Richard E. McArdle (1899-1983)
8th Chief of the Forest Service, 1952-1962
Richard Edwin McArdle was born on February 25, 1899, in Lexington, Kentucky.
After serving with the American Expeditionary Forces in World War I, McArdle attended the University of Michigan where he received the B.S. and M.S. degrees in forestry in 1923 and 1924. Just after graduating, he began working for the Forest Service
as a silviculturist for the Pacific Northwest Forest and Range Experiment Station
in Portland, Oregon. McArdle took three years off beginning in 1927 to complete
his Ph.D., returning to Portland to the research station. He left the Forest Service
in 1934 to be the dean of the University of Idaho's School of Forestry. He then
returned to the Forest Service to be the director of a new forest and range experiment
station at Fort Collins, Colorado, then to another directorship at the Appalachian
(now Southeastern) Station in Asheville, North Carolina. He moved to the Washington
D.C. office in 1944, then served as chief of the Forest Service from July 1952 to
McArdle, being the first chief to hold a Ph.D. and to have been a researcher,
felt the need for a balanced management of the national forests. He also pushed
for long-range plans on the national forests and in the research branch. The Timber
Resource Review was published which evaluated the total timber resources in the
United States. The landmark Multiple Use-Sustained Yield Act of 1960 established
policy for the broad development and administration of the national forests in the
public interest. He was successful in increasing intensive management of the national
forests, as well as providing for reforestation of logged and other lands, curbing
mining and grazing abuses, and accelerating various recreation projects.
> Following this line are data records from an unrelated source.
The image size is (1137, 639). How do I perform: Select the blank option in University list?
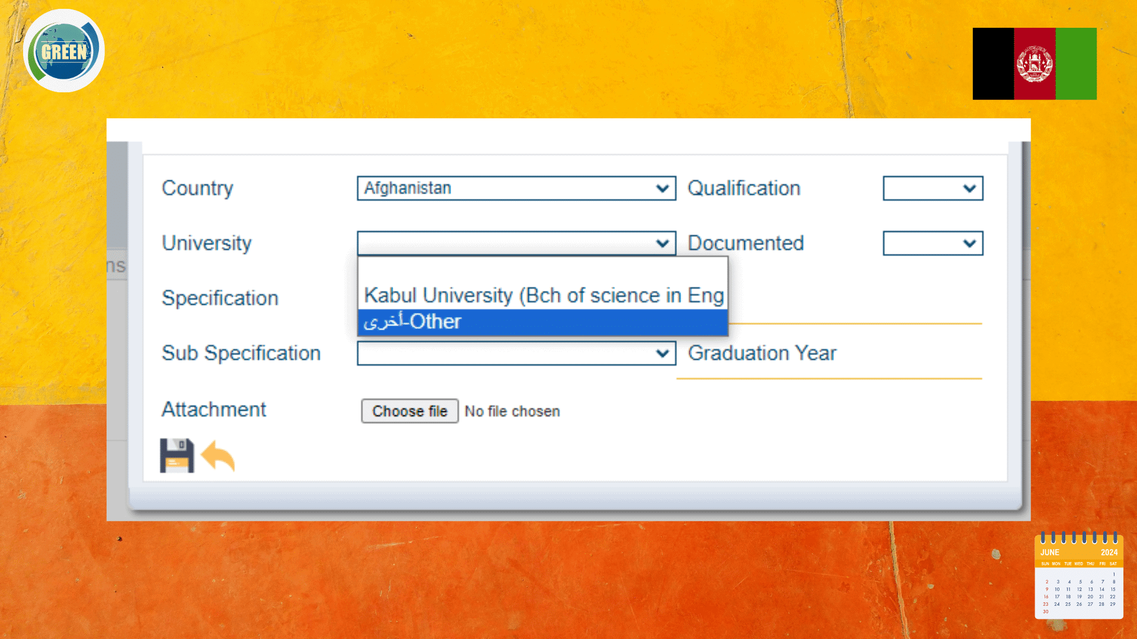(542, 269)
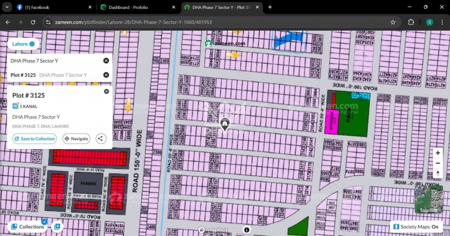This screenshot has width=450, height=236.
Task: Bookmark this page with the star icon
Action: (x=393, y=22)
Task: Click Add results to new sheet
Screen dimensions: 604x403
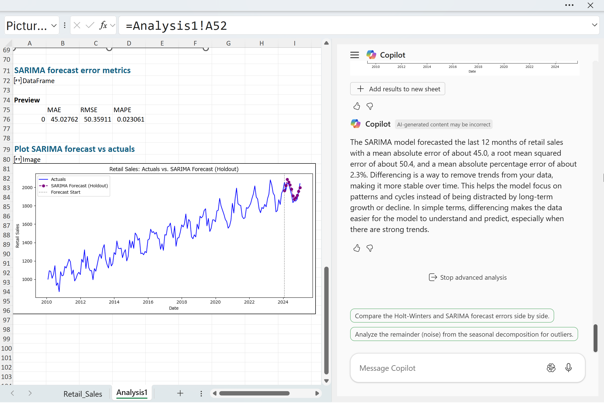Action: [397, 89]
During his tenure, the Forest Service was assigned the management of seven
million acres of western plains lands, which they organized as national grasslands.
McArdle was also instrumental in upgrading Forest Service personnel, hiring new
specialists to bring about intensive management, and to increase the professionalism
of employees. He improved relations with the timber industry by backing away from
earlier proposals to regulate timber harvesting practices on private lands.
Richard McArdle, President Dwight Eisenhower, and Montana Governor J. Hugo Aronson in Missoula, September 1954.
"No other Chief of the Forest Service, with the possible exception of Gifford Pinchot, enjoyed a more devoted following of men and women in the ranks of the Service.
McArdle had the common touch, a capacity to remember names of his employees, and the great energy to constantly move among them. For those who worked under him, McArdle was a man bigger than life. As one young forester who began his career at the ranger district level under McArdle told me,
'McArdle was more like a God figure than anyone I have ever worked under. He could be counted on to hear your need and usually could do something about meeting it.'"
-Elwood R. Maunder, introduction to Dr. Richard E. McArdle: An Interview with the Former Chief, U.S. Forest Service, 1952-1962.
Richard E. McArdle wrote:
"Farm woodland and other small private forests hold the key to this Nation's
future timber supply. These lands, generally in poor condition, are the greatest
potential source of wood fiber. Producing more wood on these lands requires concerted
effort by state and federal foresters, forest industries, and the landowners."